> **Written instruction A**:
In the passage on the developing cartridge, what state does the coil spring 73 stay in during the separation operation?
> **Written instruction B**:
Print everything in the developing cartridge passage from "In other words, while" down to "state of contact.".
> **Written instruction C**:
Write what follows the final sentence of the developing cartridge passage.

> **Document segment**:
/---
Whether the developing roller 30 and the corresponding
photosensitive drum 92 are in a state of contact or in a state of
separation, the chip assembly 60 is fixed in a state interposed
between the terminal portions 913A-913D and the second guide plate
912. At this time, the electrical contact surface 611A is in
contact with the terminal portion 913A, the electrical contact
surface 611B is in contact with the terminal portion 913B, the
electrical contact surface 611C is in contact with the terminal
portion 913C, and the electrical contact surface 611D is in contact
with the terminal portion 913D. The chip holder 62 is not in
contact with the casing 10 and the cover 45. Further, the first
guide plate 911 and the second guide plate 912 is also not in
contact with the casing 10 and the cover 45. Hence, in the
separation operation, the casing 10 is movable relative to the chip
holder 62 in a state where the chip holder 62 is fixed between the
first guide plate 911 and the second guide plate 912.
In other words, while the casing 10 and the developing roller 30
move in the third direction during the separation operation, the
position of the chip assembly 60 does not change relative to the
drawer unit 90. Further, the coil spring 73 remains in the second
state. Hence, the electrical contact surfaces 611A-611D remain
fixed in position relative to the drawer unit 90, while the
position of the casing 10 in the third direction changes.
Therefore, the electrical contact surface 611A and the terminal
portion 913A are maintained in a state of contact; the electrical
contact surface 611B and the terminal portion 913B are maintained
in a state of contact; the electrical contact surface 611C and the
terminal portion 913C are maintained in a state of contact; and the
electrical contact surface 611D and the terminal portion 913D are
maintained in a state of contact.
Note that the separating direction in the embodiment described
above, i.e., the direction in which the developing roller 30
separates from the corresponding photosensitive drum 92 in the
separation operation, is the third direction. However, the
separating direction may be any direction other than the third
direction. The separating direction may be a direction that crosses
the direction in which the electrical contact surfaces 611A-611D
face the terminal portions 913A-913D.
As described above, the present embodiment can reduce the insertion
load for inserting the developing cartridge 1 into the drawer unit
90. If it is desirable to reduce the insertion load for inserting
developing cartridges 1 into the drawer unit 90, it is necessary to
adjust the pressing force applied by the terminal portions
913A-913D to the chip 61 and the pressing force applied by the chip
61 to the terminal portions 913A-913D. Hence, the insertion load
can be reduced by reducing the pressing force applied by the chip
61 to the terminal portions 913A-913D, as described above.
7. Variations of Embodiment
While the description has been made in detail with reference to the
embodiment thereof, it would be apparent to those skilled in the
art that many modifications and variations may be made therein
without departing from the scope of the disclosure.
7.1. First Variation
A first guide plate 1911 according to a first variation of the
embodiment will be described with reference to FIG. 11, wherein
like parts and components are designated by the same reference
numerals as those of the above-described embodiment to avoid
duplicating description.
FIG. 11 is a perspective view of the first guide plate 1911
according to the first variation. Note that a portion of the first
guide plate 1911 where the fourth guide surface 918 (see FIG. 6) is
positioned has been omitted from FIG. 11.
The first guide plate 1911 has a terminal portion 913E in place of
the terminal portion 913D of the embodiment. The terminal portion
913E has a different shape from the terminal portion 913D.
\---
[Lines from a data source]
/---
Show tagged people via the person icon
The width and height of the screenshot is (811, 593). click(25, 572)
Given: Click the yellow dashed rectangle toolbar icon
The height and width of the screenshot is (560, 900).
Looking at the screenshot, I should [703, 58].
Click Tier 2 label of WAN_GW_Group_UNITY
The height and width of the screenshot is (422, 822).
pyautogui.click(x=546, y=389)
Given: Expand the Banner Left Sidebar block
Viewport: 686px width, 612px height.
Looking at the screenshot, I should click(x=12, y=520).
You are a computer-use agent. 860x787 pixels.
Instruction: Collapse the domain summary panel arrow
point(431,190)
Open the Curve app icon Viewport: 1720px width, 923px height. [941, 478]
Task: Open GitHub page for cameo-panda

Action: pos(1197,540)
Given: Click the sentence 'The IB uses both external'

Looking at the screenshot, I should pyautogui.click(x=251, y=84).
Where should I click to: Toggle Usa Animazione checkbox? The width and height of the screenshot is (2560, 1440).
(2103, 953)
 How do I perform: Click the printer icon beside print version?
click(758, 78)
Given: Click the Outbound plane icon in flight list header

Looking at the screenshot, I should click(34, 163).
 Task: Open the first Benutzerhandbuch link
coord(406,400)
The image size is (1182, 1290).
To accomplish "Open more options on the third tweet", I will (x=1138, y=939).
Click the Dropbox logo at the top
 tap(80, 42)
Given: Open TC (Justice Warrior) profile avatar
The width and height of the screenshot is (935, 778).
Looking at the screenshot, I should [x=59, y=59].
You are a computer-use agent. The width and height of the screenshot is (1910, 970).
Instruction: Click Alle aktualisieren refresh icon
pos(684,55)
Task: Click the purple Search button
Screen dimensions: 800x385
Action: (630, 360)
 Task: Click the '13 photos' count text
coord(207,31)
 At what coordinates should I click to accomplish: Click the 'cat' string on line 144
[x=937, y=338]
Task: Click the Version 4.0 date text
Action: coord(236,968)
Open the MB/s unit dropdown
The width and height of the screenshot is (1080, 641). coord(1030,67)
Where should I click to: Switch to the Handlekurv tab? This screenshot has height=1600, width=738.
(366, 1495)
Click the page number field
\---
> **Expected output A**:
The coil spring 73 remains in the second state.

> **Expected output B**:
In other words, while the casing 10 and the developing roller 30
move in the third direction during the separation operation, the
position of the chip assembly 60 does not change relative to the
drawer unit 90. Further, the coil spring 73 remains in the second
state. Hence, the electrical contact surfaces 611A-611D remain
fixed in position relative to the drawer unit 90, while the
position of the casing 10 in the third direction changes.
Therefore, the electrical contact surface 611A and the terminal
portion 913A are maintained in a state of contact; the electrical
contact surface 611B and the terminal portion 913B are maintained
in a state of contact; the electrical contact surface 611C and the
terminal portion 913C are maintained in a state of contact; and the
electrical contact surface 611D and the terminal portion 913D are
maintained in a state of contact.

> **Expected output C**:
The terminal portion 913D in the embodiment described above has the
linear portion 913D1 that extends linearly along the surface region
of the first guide plate 911. The linear portion 913D1 comes into
line contact with the electrical contact surface 611D of the chip
61. In contrast, the terminal portion 913E of the first variation
has a length in the third direction shorter than a length of the
linear portion 913D1 of the terminal portion 913D in the third
direction. The terminal portion 913E protrudes in an arcuate shape
from a surface region of the first guide plate 1911 surrounding the
terminal portions 913A-913C and 913E. An apex of the terminal
portion 913E in the second direction comes into point contact with
the electrical contact surface 611D of the chip 61.
Here, the terminal portion 913A may also have the same shape as the
terminal portion 913E and may be configured to come into point
contact with the electrical contact surface 611A of the chip 61.
Further, one of the terminal portions 913B and 913C may be movable
relative to the first guide plate 1911, while the other of the
terminal portions 913B and 913C may have the same shape as the
terminal portion 913A or the terminal portion 913E.
7.2. Second Variation
A first guide plate 2911 according to a second variation of the
embodiment will be described with reference to FIG. 12, wherein
like parts and components are designated by the same reference
numerals as those of the above-described embodiment and variation
to avoid duplicating description.
FIG. 12 is a perspective view of the first guide plate 2911
according to the second variation. Note that a portion of the first
guide plate 2911 where the fourth guide surface 918 (see FIG. 6) is
positioned has been omitted from FIG. 12.
The first guide plate 2911 has the terminal portion 913E in place
of the terminal portion 913D of the embodiment. The terminal
portion 913E has a different shape from the terminal portion 913D,
as described above. Further, the first guide plate 2911 has a
terminal portion 913F in place of the terminal portion 913A of the
embodiment. The terminal portion 913F has a different shape from
the terminal portion 913A. Still further, the first guide plate
2911 has a terminal portion 913G in place of the terminal portion
913B of the embodiment. While the terminal portion 913B is movable
in the second direction, the terminal portion 913G is immovable in
the second direction.
The terminal portion 913F has the same shape as the terminal
portion 913E described in the first variation. The terminal portion
913F has a height in the second direction with respect to a surface
region of the first guide plate 2911 surrounding the terminal
portions 913F, 913G, 913C, and 913E equivalent to a height of the
terminal portion 913E in the second direction with respect to the
surface region of the first guide plate 911. The apex of the
terminal portion 913F in the second direction comes into point
contact with the electrical contact surface 611A of the chip 61.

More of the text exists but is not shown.